RedBull manned space program delivers while space shuttle crawls around on the ground in LA...

by the way, he wasn't in space quite yet. Entry from true orbit in a similar parachute dive manner would not be the same engineering challenge. Speeds would be much higher (9.81m/s2 acceleration without any friction until you get there, or more like 8.6 m/s2 as pointed out very clearly here) and heat buildup would be so rapid, even a heat shield made of a few cases of RedBull would not protect the astronaut.

400km up in the space station, if you jumped out the window and fell straight down (impossible, as you are orbiting at 27,600km/h, but let's assume shuttle failure and complete dead stop) to about 100km where the first gas molecules will begin to slow you down, you'd probably reach something like 6000mph before the first resistance and heat buildup begins.
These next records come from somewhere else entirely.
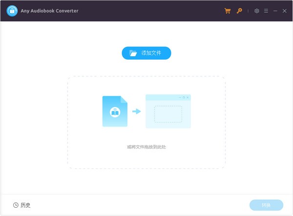Click the folder icon inside 添加文件
The image size is (293, 216).
pos(133,53)
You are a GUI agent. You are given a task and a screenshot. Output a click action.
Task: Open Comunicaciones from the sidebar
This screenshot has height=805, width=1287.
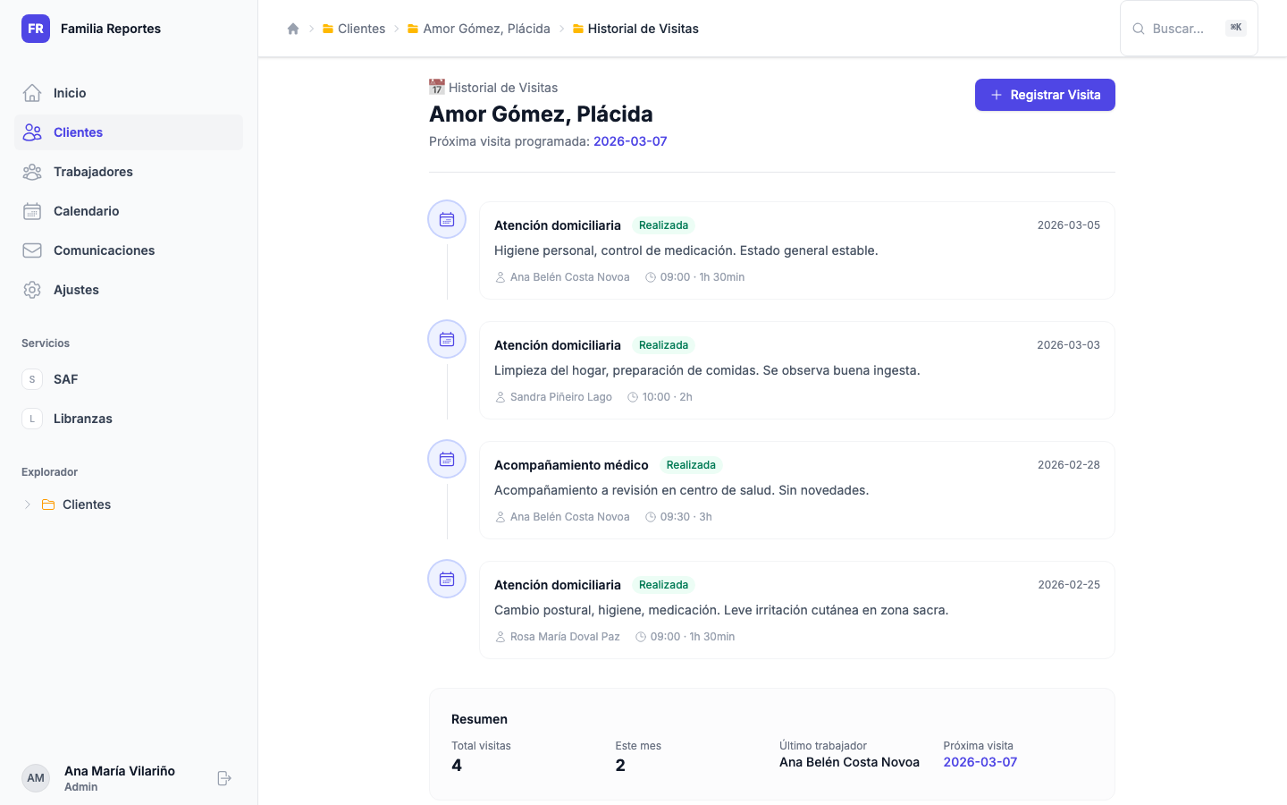pos(104,250)
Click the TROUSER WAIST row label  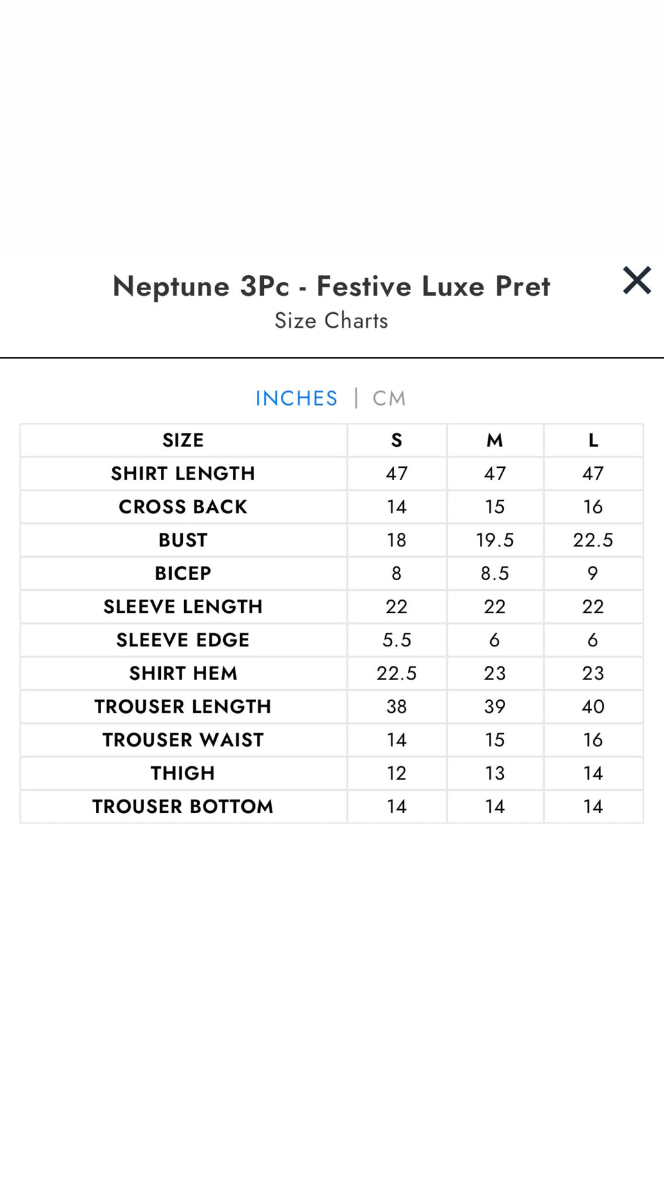(x=183, y=740)
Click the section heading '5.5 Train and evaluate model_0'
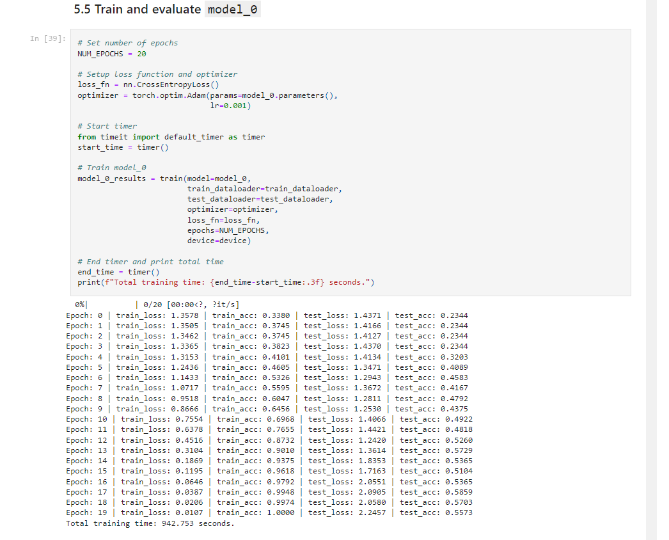 click(166, 10)
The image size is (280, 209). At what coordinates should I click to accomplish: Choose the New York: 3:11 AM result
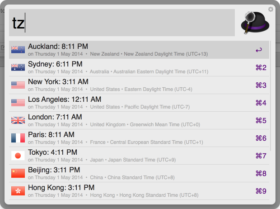(x=139, y=85)
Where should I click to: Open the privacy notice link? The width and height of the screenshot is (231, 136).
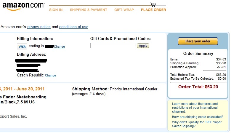pos(39,27)
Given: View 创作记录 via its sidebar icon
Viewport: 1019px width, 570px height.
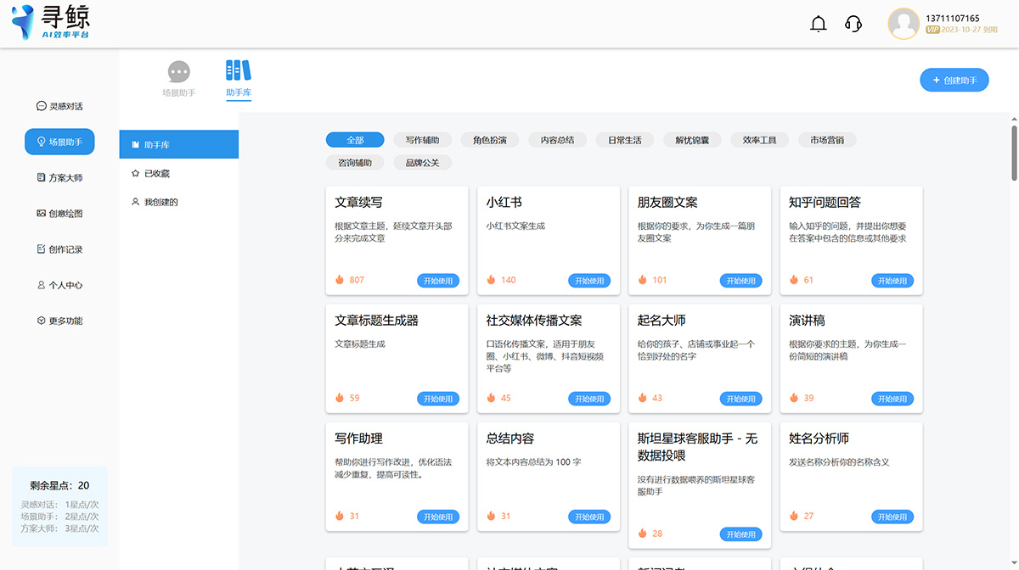Looking at the screenshot, I should tap(59, 249).
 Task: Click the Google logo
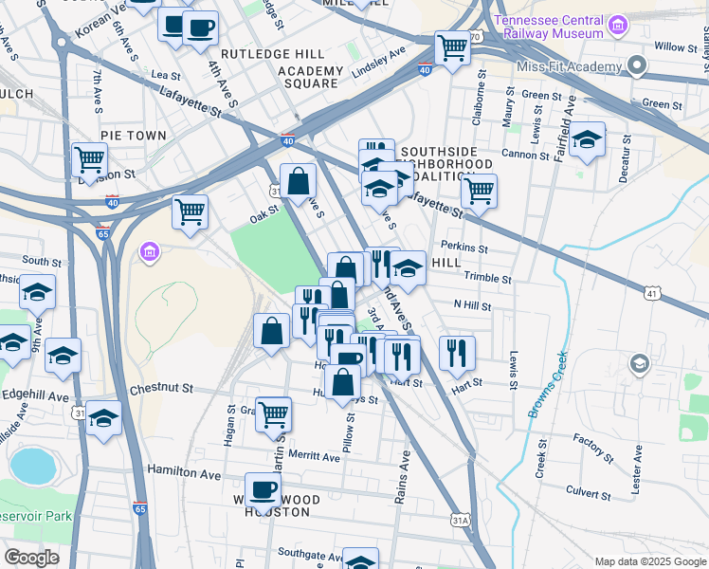[31, 558]
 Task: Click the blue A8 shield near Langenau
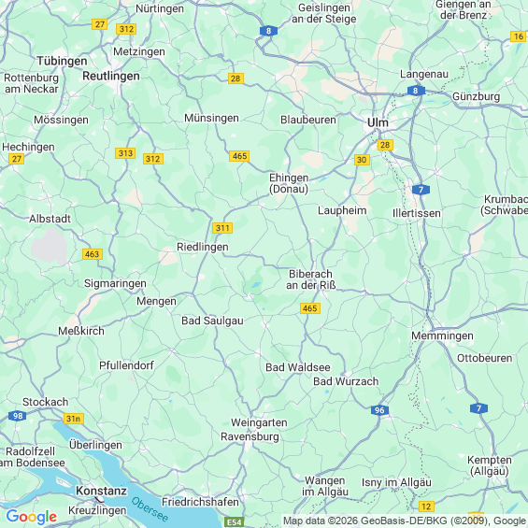(x=416, y=91)
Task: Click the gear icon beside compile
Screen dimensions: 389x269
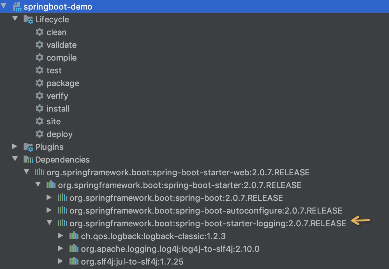Action: pos(39,58)
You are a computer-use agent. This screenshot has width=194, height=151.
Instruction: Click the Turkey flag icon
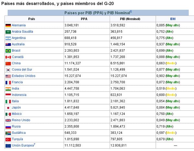tap(8, 139)
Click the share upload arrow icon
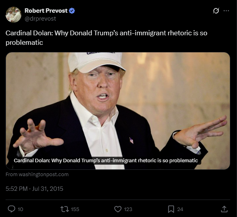Viewport: 237px width, 217px height. pyautogui.click(x=224, y=209)
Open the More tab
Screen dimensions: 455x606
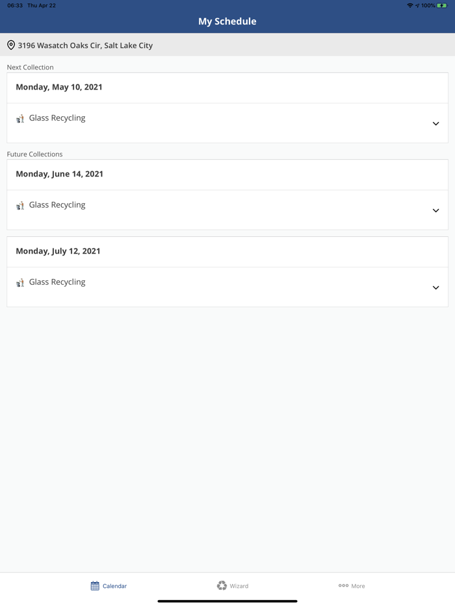[358, 586]
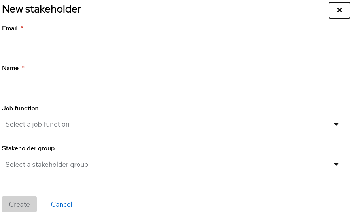
Task: Click the Stakeholder group caret arrow
Action: [336, 165]
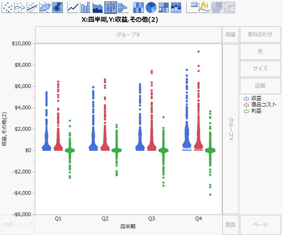283x235 pixels.
Task: Select the Line of Fit icon
Action: [x=32, y=7]
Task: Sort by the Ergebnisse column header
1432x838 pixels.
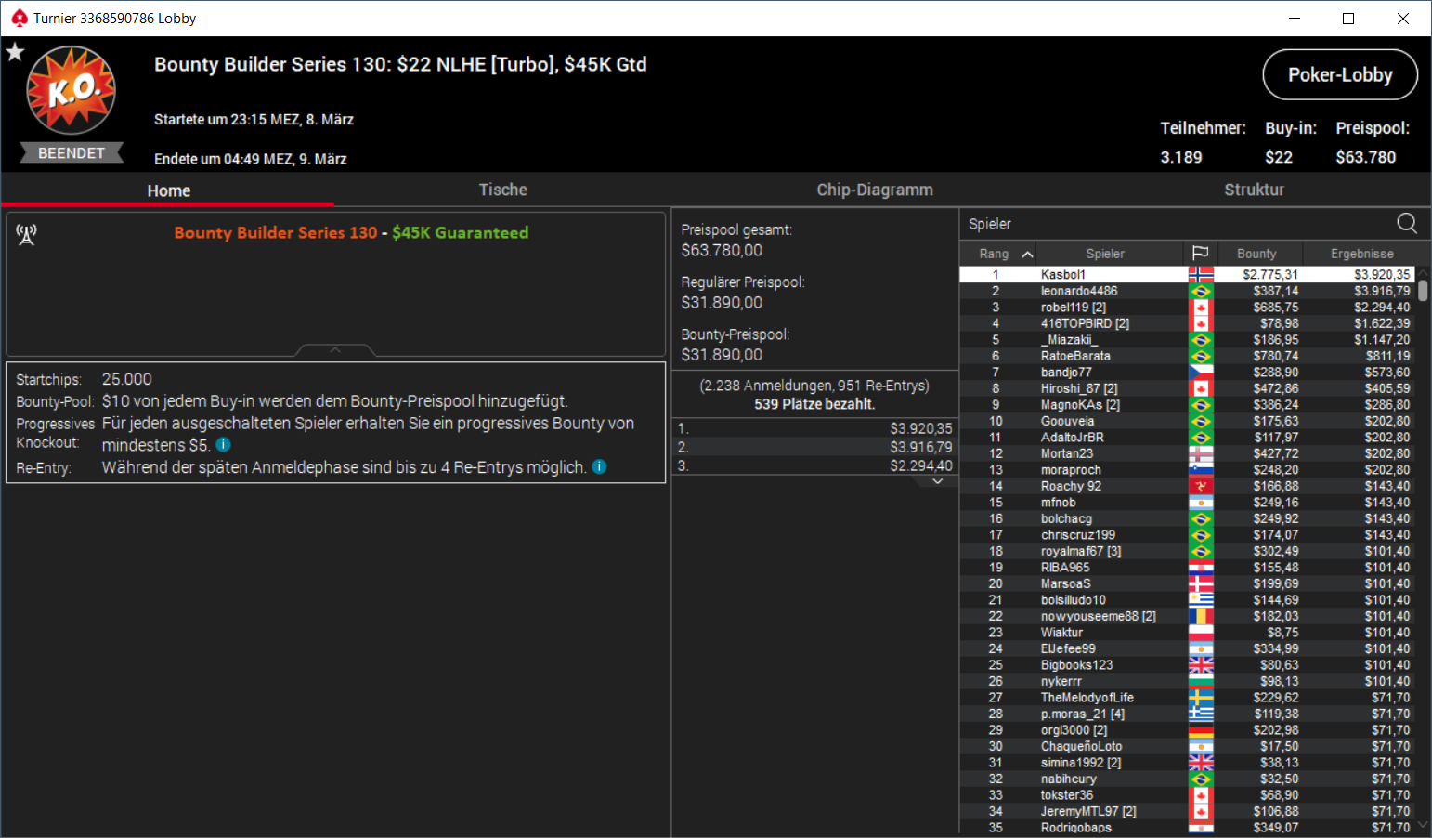Action: point(1361,254)
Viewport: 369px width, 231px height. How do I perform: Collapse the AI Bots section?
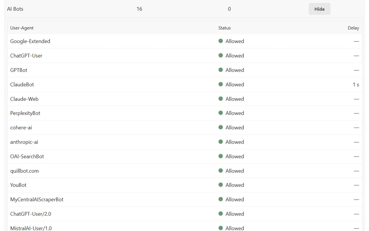pyautogui.click(x=319, y=9)
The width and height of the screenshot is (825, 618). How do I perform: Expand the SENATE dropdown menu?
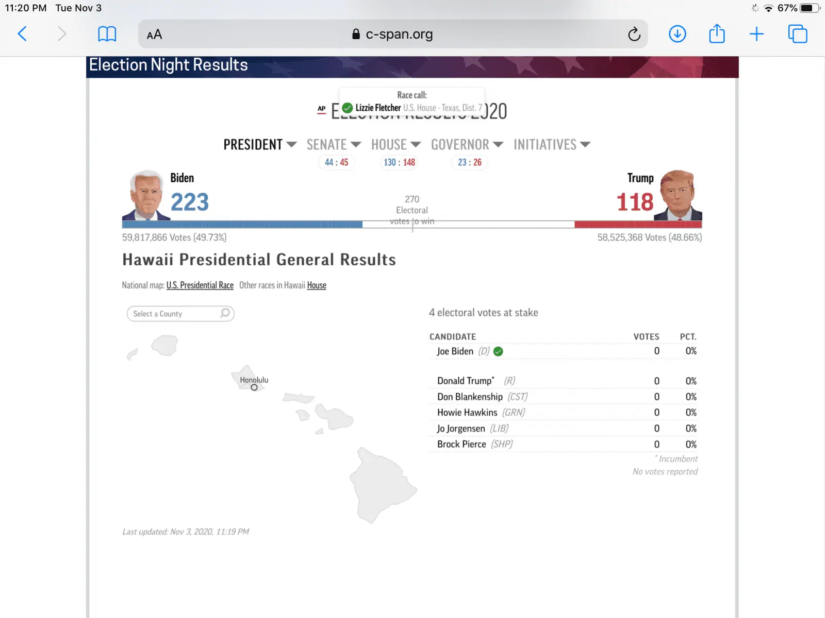(x=333, y=145)
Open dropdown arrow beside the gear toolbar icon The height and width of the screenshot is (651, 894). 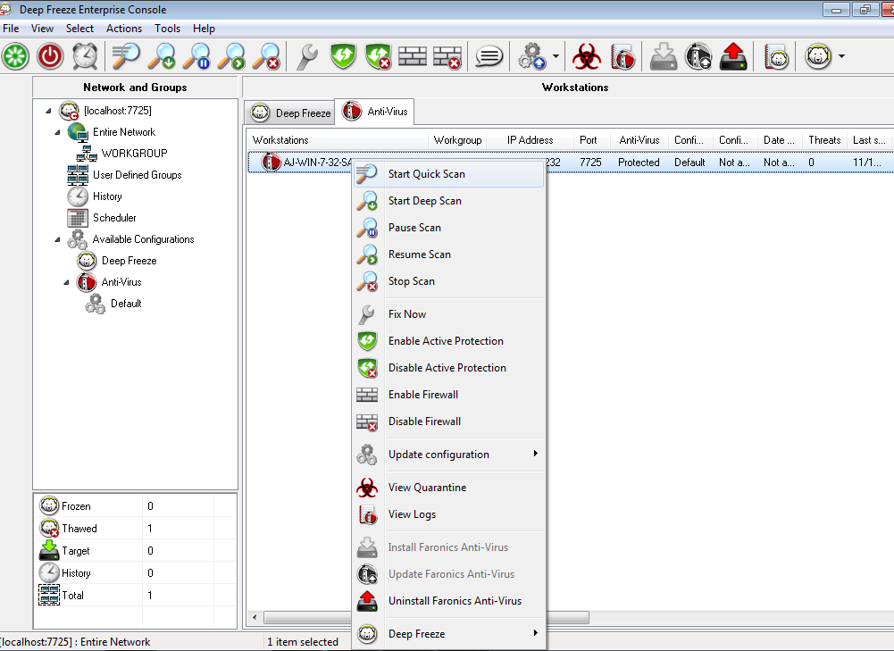[556, 57]
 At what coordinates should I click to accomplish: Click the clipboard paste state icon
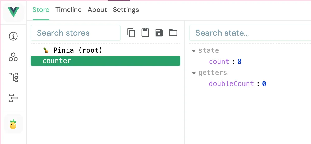coord(145,33)
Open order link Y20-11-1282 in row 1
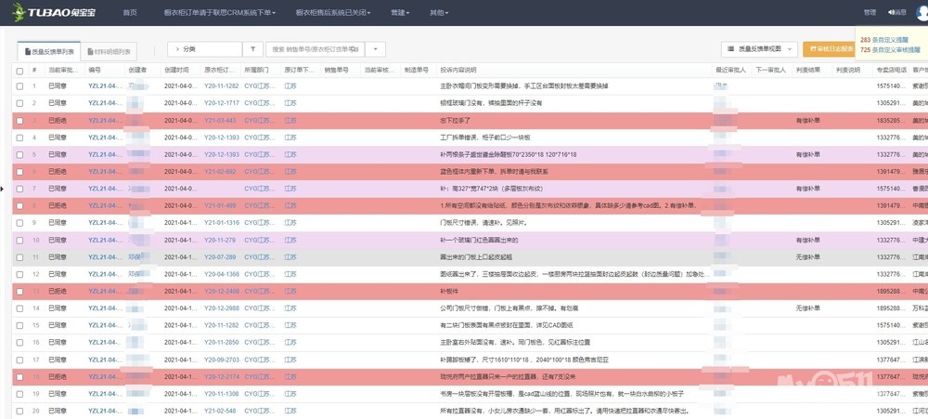Screen dimensions: 928x419 (221, 86)
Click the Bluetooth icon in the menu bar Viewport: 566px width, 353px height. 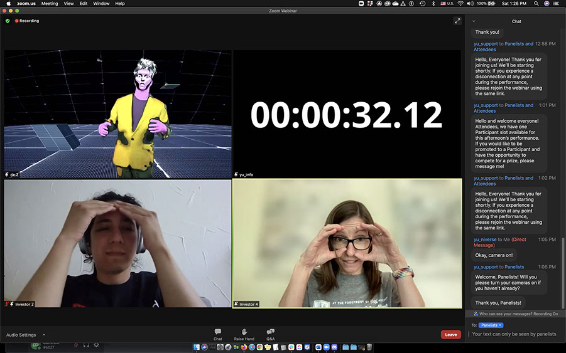(433, 4)
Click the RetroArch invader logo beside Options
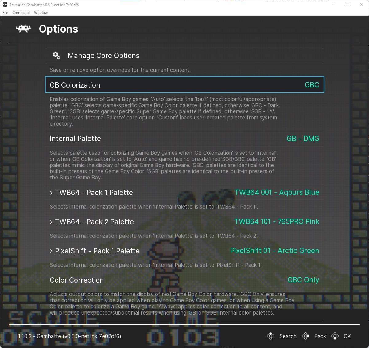This screenshot has width=369, height=348. tap(23, 29)
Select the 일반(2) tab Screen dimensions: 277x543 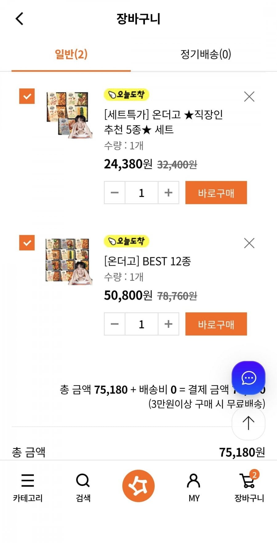point(71,54)
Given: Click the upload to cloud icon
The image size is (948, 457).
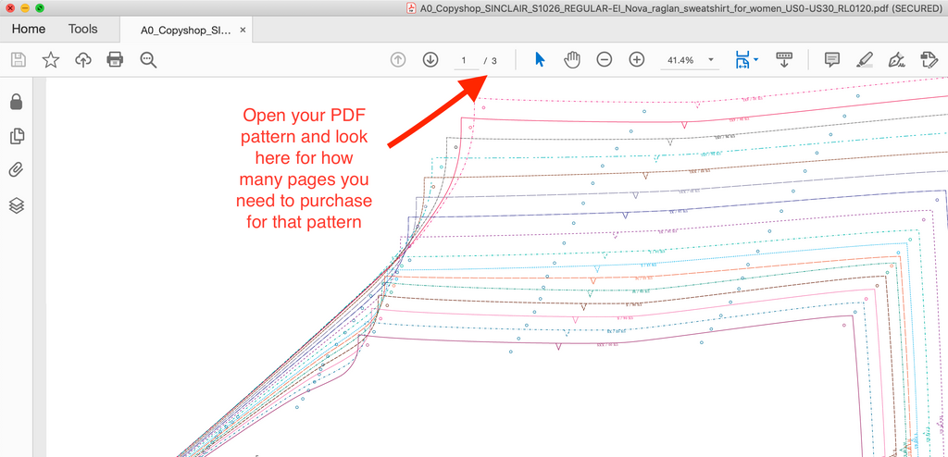Looking at the screenshot, I should tap(83, 60).

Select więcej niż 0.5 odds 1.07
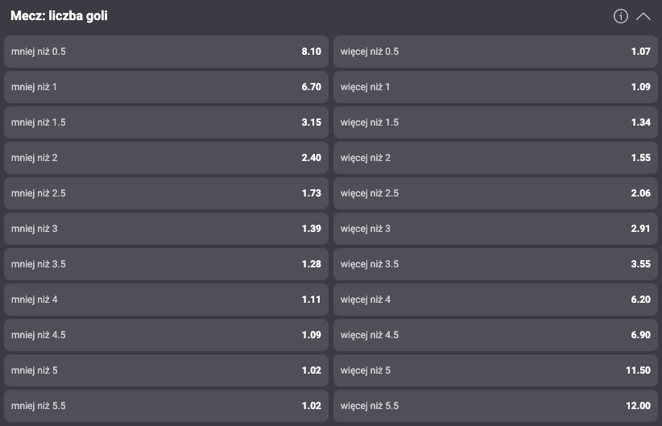[x=495, y=52]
Even if you come down at an angle (e.g. you don't drop straight down like an asteroid, but at an angle like the shuttle on re-entry, it gets really hot - that angle they entry at is about the only one that works - faster and the vehicle or parachutist bounces back into space like a skipping stone on water, try it slower and you're getting back to the 6000mph scenario and your descent speed is too high. Without propulsion to decelerate you before the atmosphere, there's just no way to parachute from outside of it and live.

This balloon jump stuff "research" will only help if the Virgin Galactic capsule or whatever space vehicle should fail at a medium to high elevation, because a bailout at mach 5 while still in low orbit and dense air isn't too nice to your freshly pressed space suit either grin That balloon wasn't moving forward, unlike any space ship that wants to reach orbit.